Directions for this task: Leaving out all pictures, restate word for word the lines from the one with "Click the Entry Order sort toggle" through the last line of the entries.

Extracted material:
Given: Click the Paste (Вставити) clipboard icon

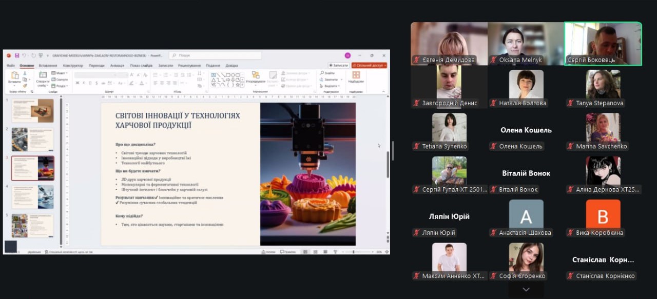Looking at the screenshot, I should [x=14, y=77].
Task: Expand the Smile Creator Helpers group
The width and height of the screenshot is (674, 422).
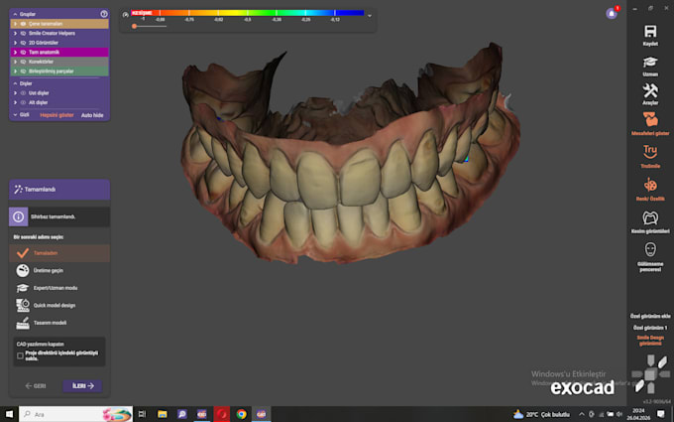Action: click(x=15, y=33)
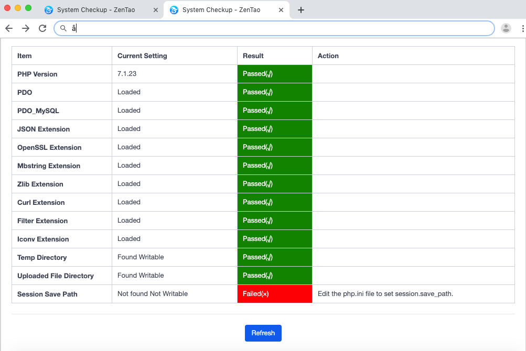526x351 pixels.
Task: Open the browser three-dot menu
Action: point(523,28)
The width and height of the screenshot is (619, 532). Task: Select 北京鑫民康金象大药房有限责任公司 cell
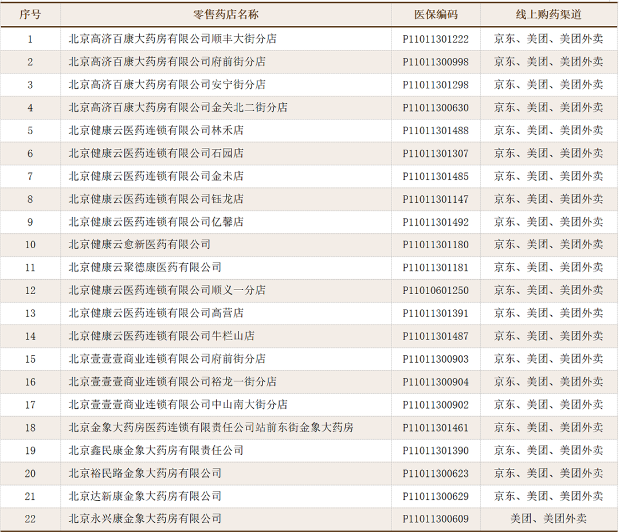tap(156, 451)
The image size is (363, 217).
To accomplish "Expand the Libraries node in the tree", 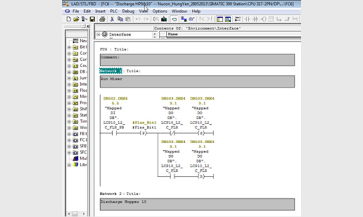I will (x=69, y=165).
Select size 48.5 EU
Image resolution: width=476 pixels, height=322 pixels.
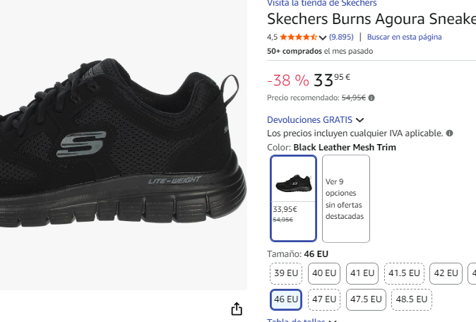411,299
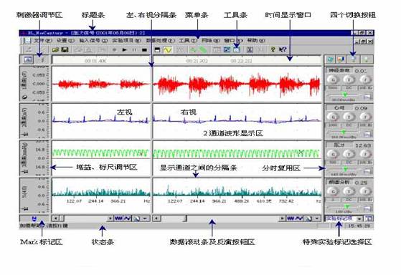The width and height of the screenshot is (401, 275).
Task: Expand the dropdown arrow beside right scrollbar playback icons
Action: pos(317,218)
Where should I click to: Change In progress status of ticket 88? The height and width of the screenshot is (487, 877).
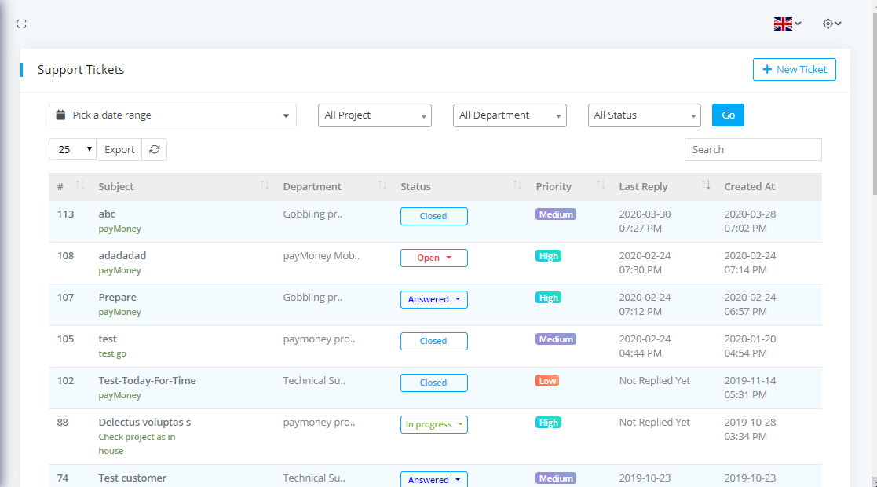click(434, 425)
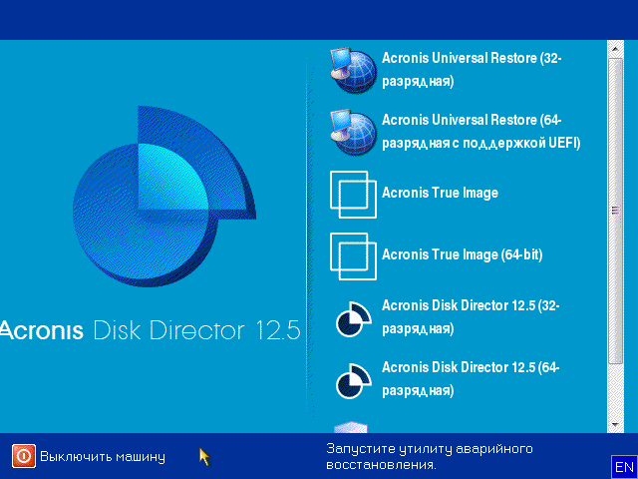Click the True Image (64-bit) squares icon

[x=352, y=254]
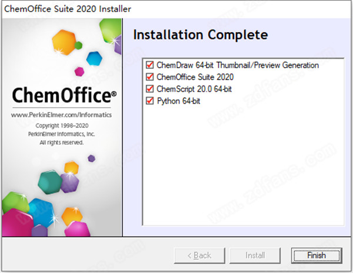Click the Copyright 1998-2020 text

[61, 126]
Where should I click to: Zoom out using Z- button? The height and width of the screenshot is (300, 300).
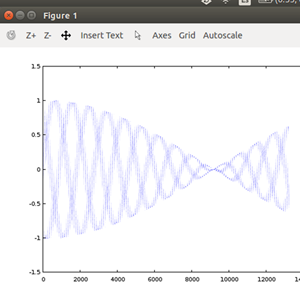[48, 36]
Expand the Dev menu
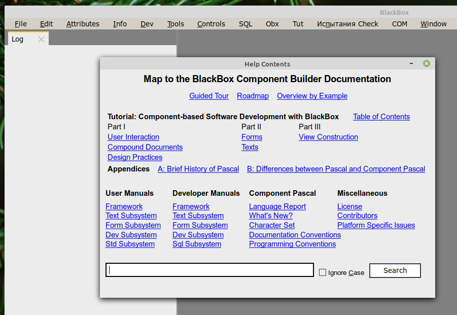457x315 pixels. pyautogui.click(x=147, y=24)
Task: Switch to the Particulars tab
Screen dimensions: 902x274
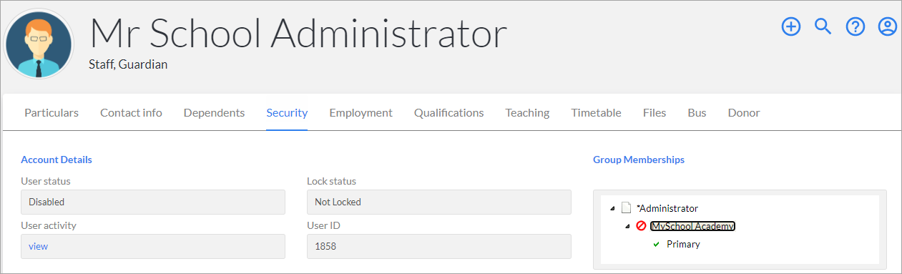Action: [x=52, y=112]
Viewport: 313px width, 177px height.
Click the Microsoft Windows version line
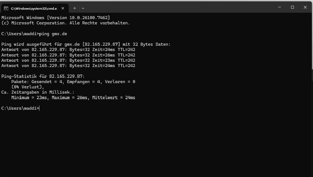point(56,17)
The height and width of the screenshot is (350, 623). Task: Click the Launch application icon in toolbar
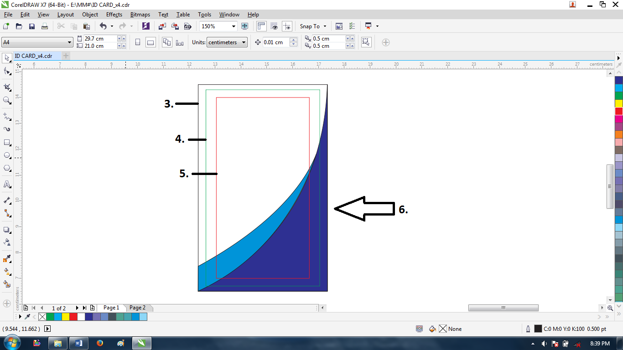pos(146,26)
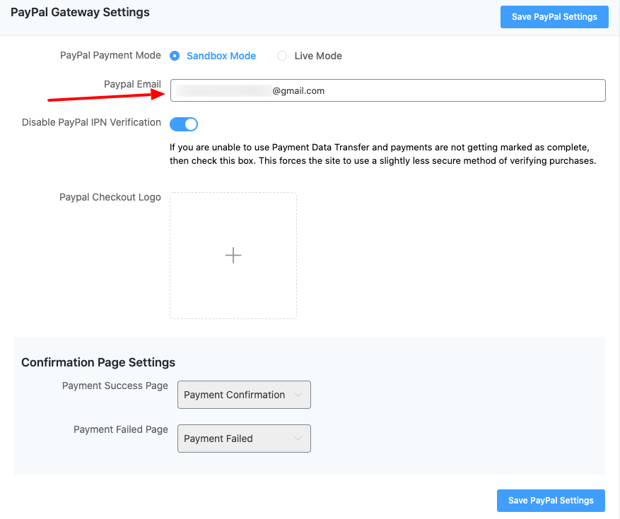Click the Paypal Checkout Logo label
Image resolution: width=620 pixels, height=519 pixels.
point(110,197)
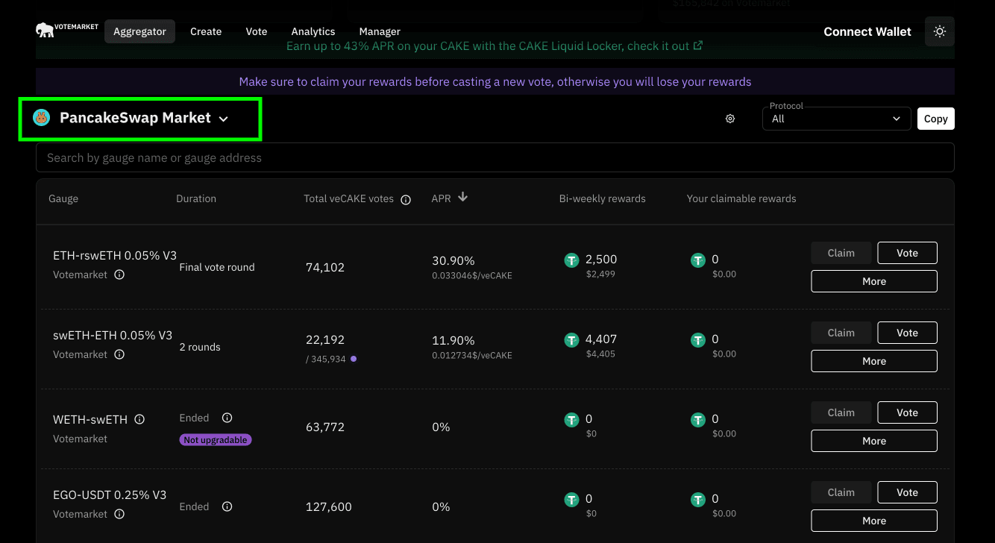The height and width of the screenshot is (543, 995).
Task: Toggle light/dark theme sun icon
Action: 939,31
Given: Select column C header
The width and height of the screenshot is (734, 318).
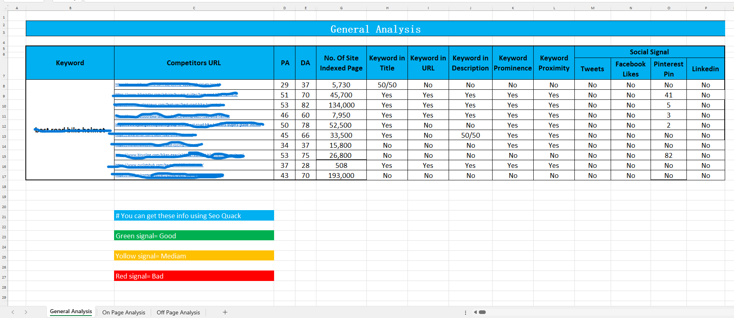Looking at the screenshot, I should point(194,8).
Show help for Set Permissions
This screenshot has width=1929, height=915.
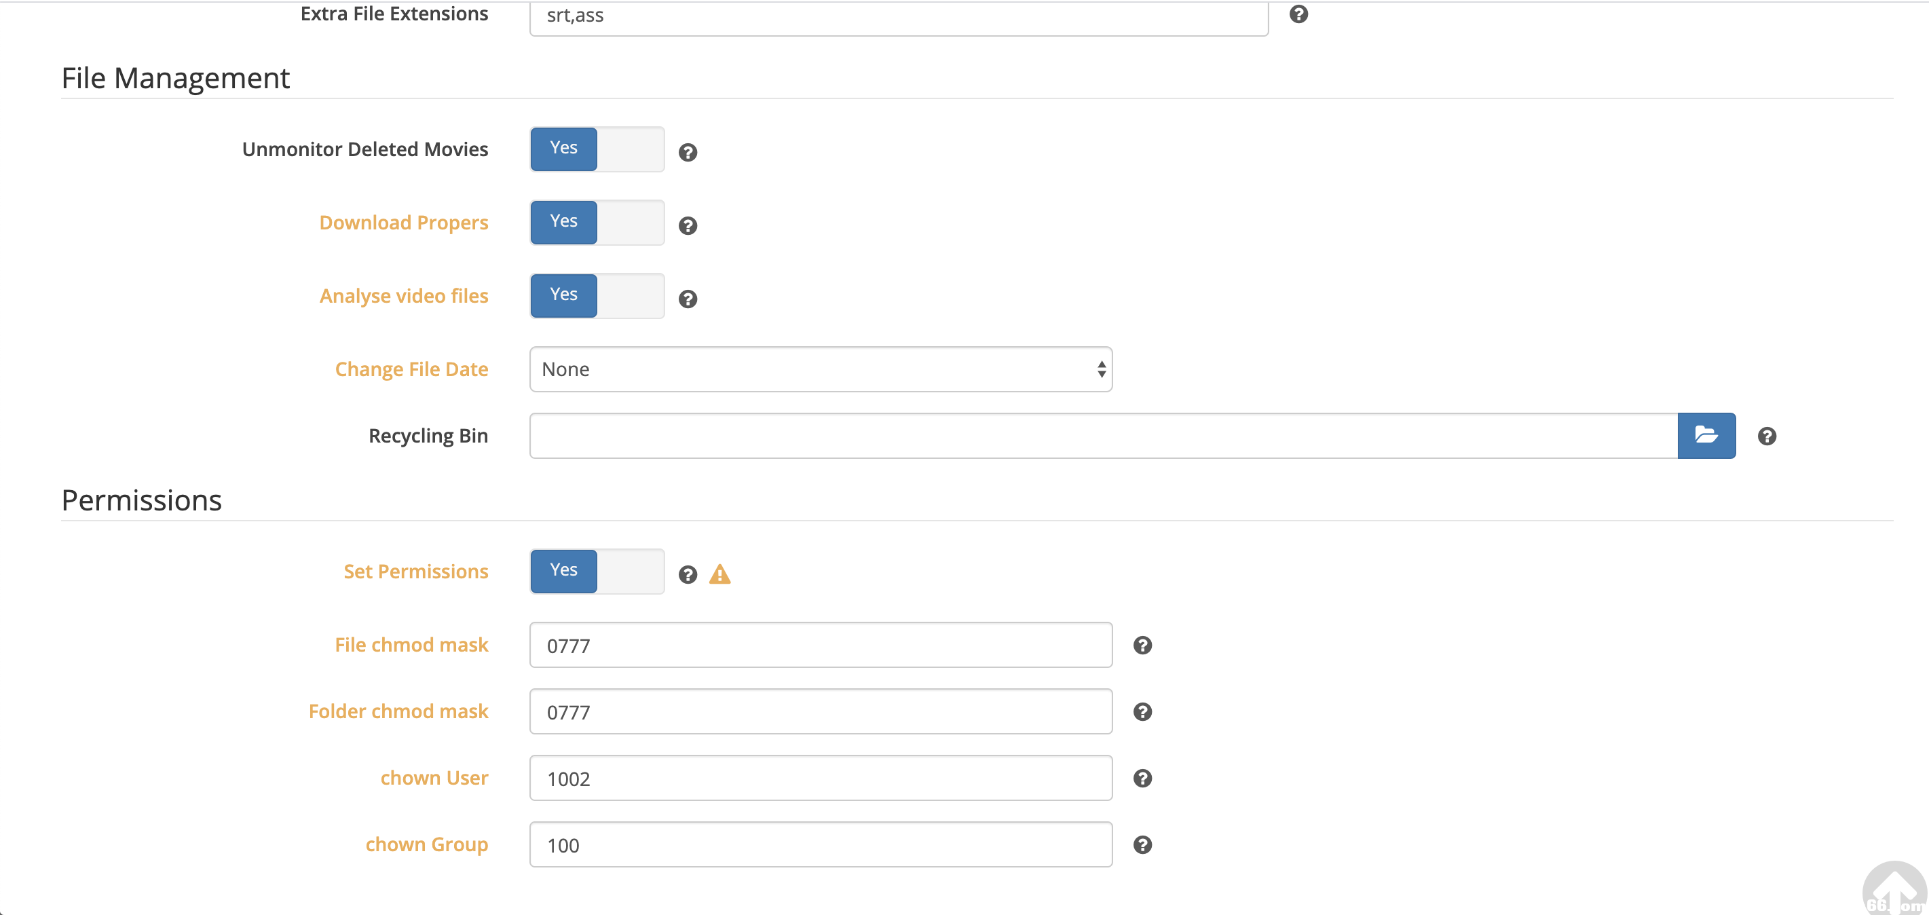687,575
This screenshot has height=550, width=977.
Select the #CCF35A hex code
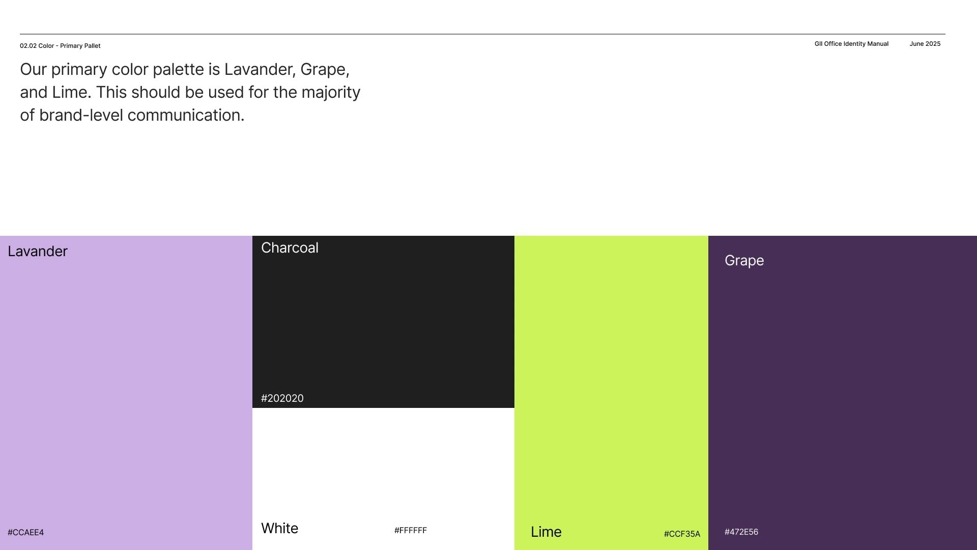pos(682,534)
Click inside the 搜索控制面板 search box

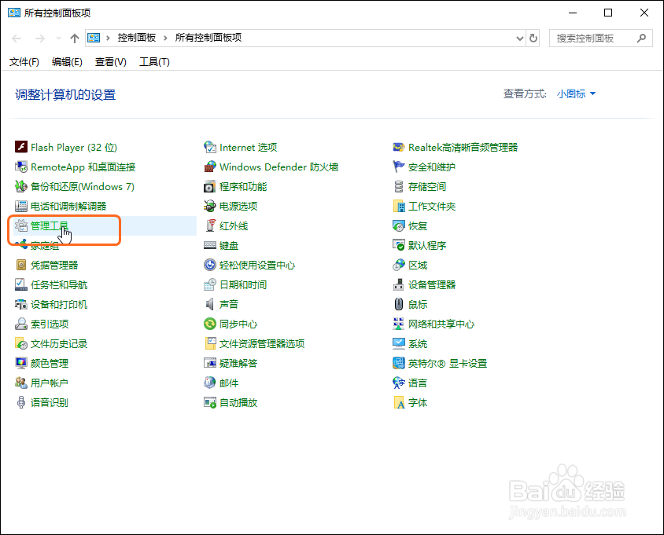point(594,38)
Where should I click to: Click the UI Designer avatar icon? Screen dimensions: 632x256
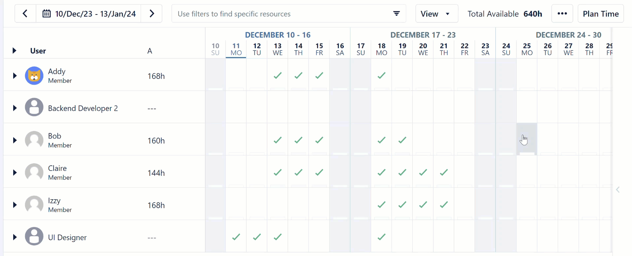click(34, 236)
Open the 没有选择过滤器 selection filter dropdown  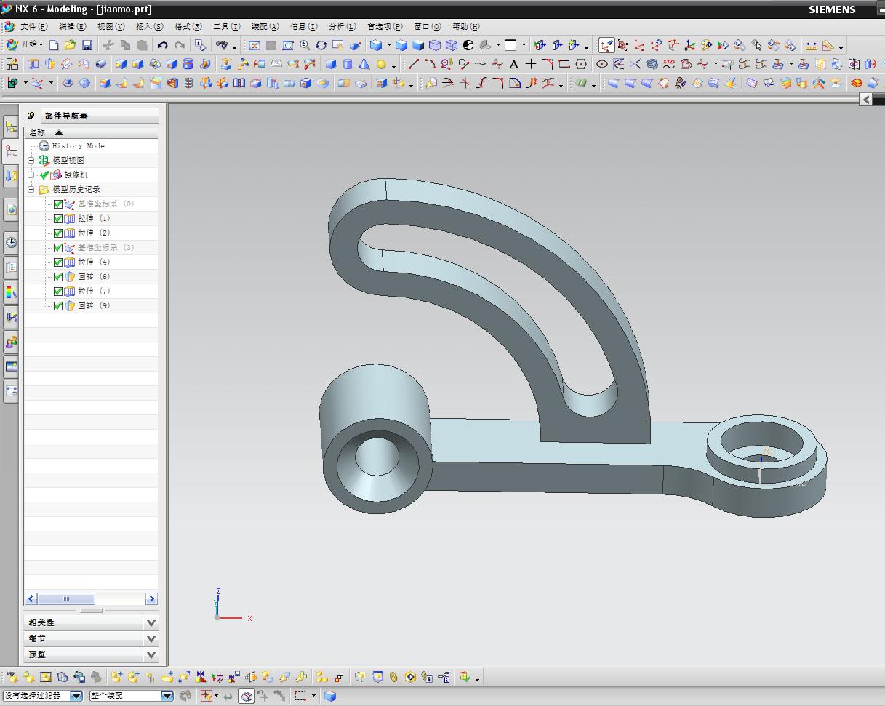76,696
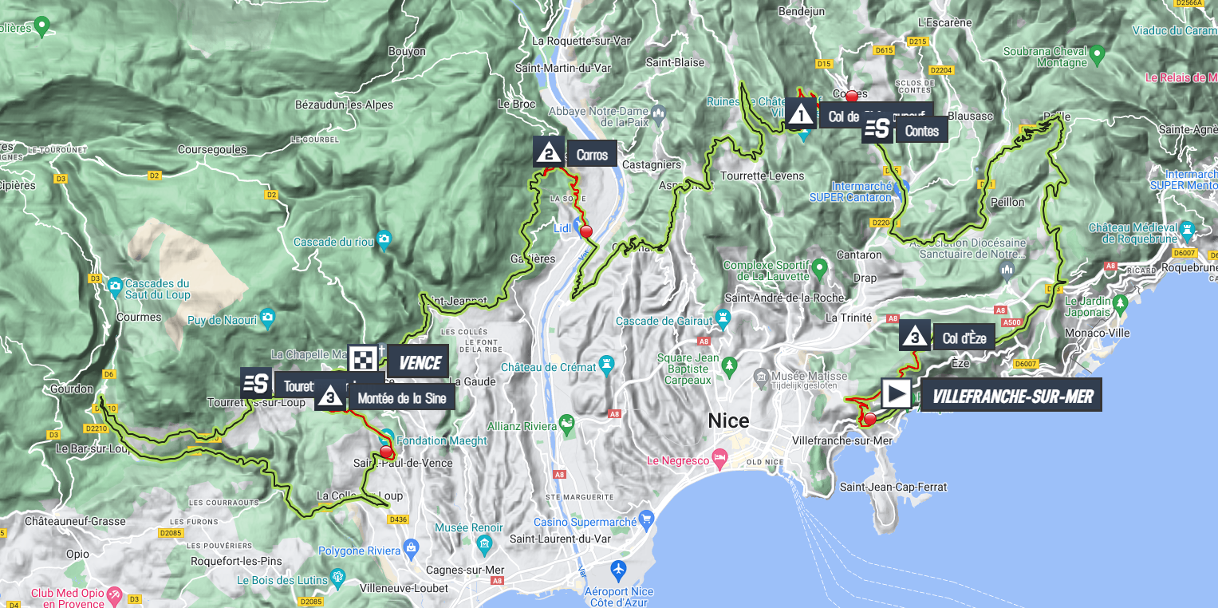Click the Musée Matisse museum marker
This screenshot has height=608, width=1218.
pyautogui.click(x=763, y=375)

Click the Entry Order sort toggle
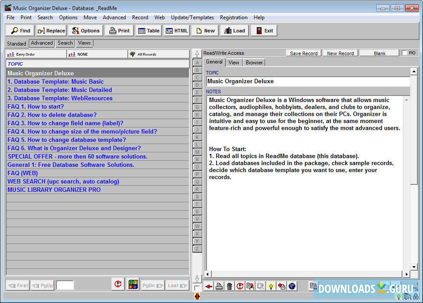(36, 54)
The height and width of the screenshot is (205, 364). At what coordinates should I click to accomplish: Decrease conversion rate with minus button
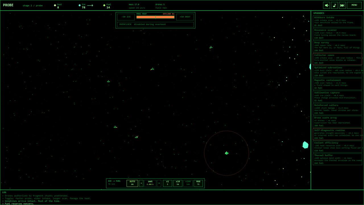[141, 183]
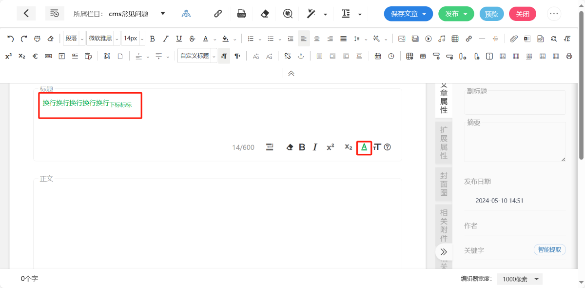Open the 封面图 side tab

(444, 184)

Result of the task:
Click the Entry Order sort toggle
(36, 54)
The height and width of the screenshot is (205, 364). At what coordinates should I click to accomplish: Decrease conversion rate with minus button
[141, 183]
Open the 封面图 side tab

(444, 184)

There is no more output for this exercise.